Do some searches on the different grades of Columbus and Reynolds steel. If you stay away from the high end marques like Colnago, Merckx, etc, you'll find some good deals on frames in Columbus SL and Reynolds 531. Columbus SLX is a little heavier, a little stiffer but still comfortable for distance riding. I think it makes for a good climbing bike too.

Other quality tube sets in Columbus are TSX, Genius. Thron, Aelle, TreTubi, Brain are a step down. Reynolds 653,753 are high end in lugged bikes.


----------



## Tippedcam (Jan 15, 2017)

Thanks for your response! Let's just say I was a weight weenie. Is SL still the benchmark in great riding. Would a thinner steel EL or TSX be less of a pleasurable riding experience. I do like climbing but not if sacrificing some ounces gives me a chattery ride.


----------



## Tippedcam (Jan 15, 2017)

I'm looking for a 56-57cm frame or bike to upgrade. Not specific to SLX just trying get some feedback on best ride of a steel frame. Since I'm only really experience with diff. Aluminum frames. Also looking for something that's not a boat anchor. I picked up a Bianchi CroMo frame other day it felt a bit heavy for my liking. Thanks for feedback Peter P.


----------



## Tippedcam (Jan 15, 2017)

Thanks hfc, I will keep my eyes peeled. I just spoke to a guy on eBay about a cheap Schwinn Paramount (Tange prestige) where does that fit in the SL/ TSX regime.
Thanks again👍🏼


----------



## Peter P. (Dec 30, 2006)

ALL the seamless double butted steels are of sufficient quality to build a great riding steel bike. I doubt any rider could tell the difference between TSX, SLX, SL, 531, etc. .

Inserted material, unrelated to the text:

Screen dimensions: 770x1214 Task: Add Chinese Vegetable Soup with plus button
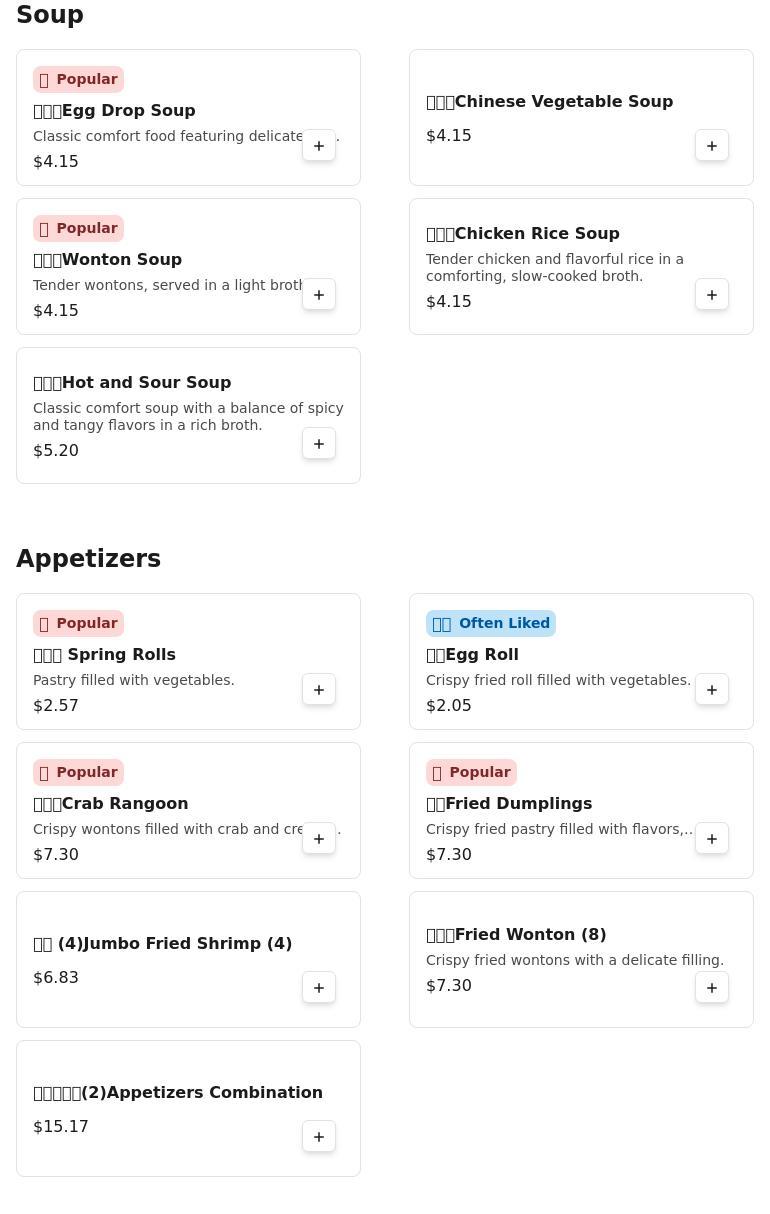(712, 146)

Builders will "tune" the frame buy using different diameters of tubes and in some cases, shaping the tubes such as ovalized.

Small changes in tube diameter greatly affect stiffness. Similar changes in wall thickness, not really as much.

Ignore the weight as any of the quality steels will be so close in weight as to be indistinguishable.

For instance, my Soulcraft Royale is made with steel of whose origin I haven't a clue. But it's light enough and rides just fine. Sean Walling's contention was, you don't ask the chef what to cook with, so leave the builder alone and trust them!

Now you don't say whether you're looking for a USED steel frame, VINTAGE steel frame, or something else. Give us more details.


----------



## blackfrancois (Jul 6, 2016)

Tippedcam said:


> I'm looking for a 56-57cm frame or bike to upgrade. Not specific to SLX just trying get some feedback on best ride of a steel frame.


a great value you might want to look for is a mondia 'super' with 531sl.

531sl is super light, similar to 531c. and mondias don't demand the high prices like the italians.

another good value is the trek 930 from the early days ('79-'80) with columbus sl.

or look for a full 531 bike with 531 stays and fork. the mid-70s high end motobecanes are ideal (le champion and team champion).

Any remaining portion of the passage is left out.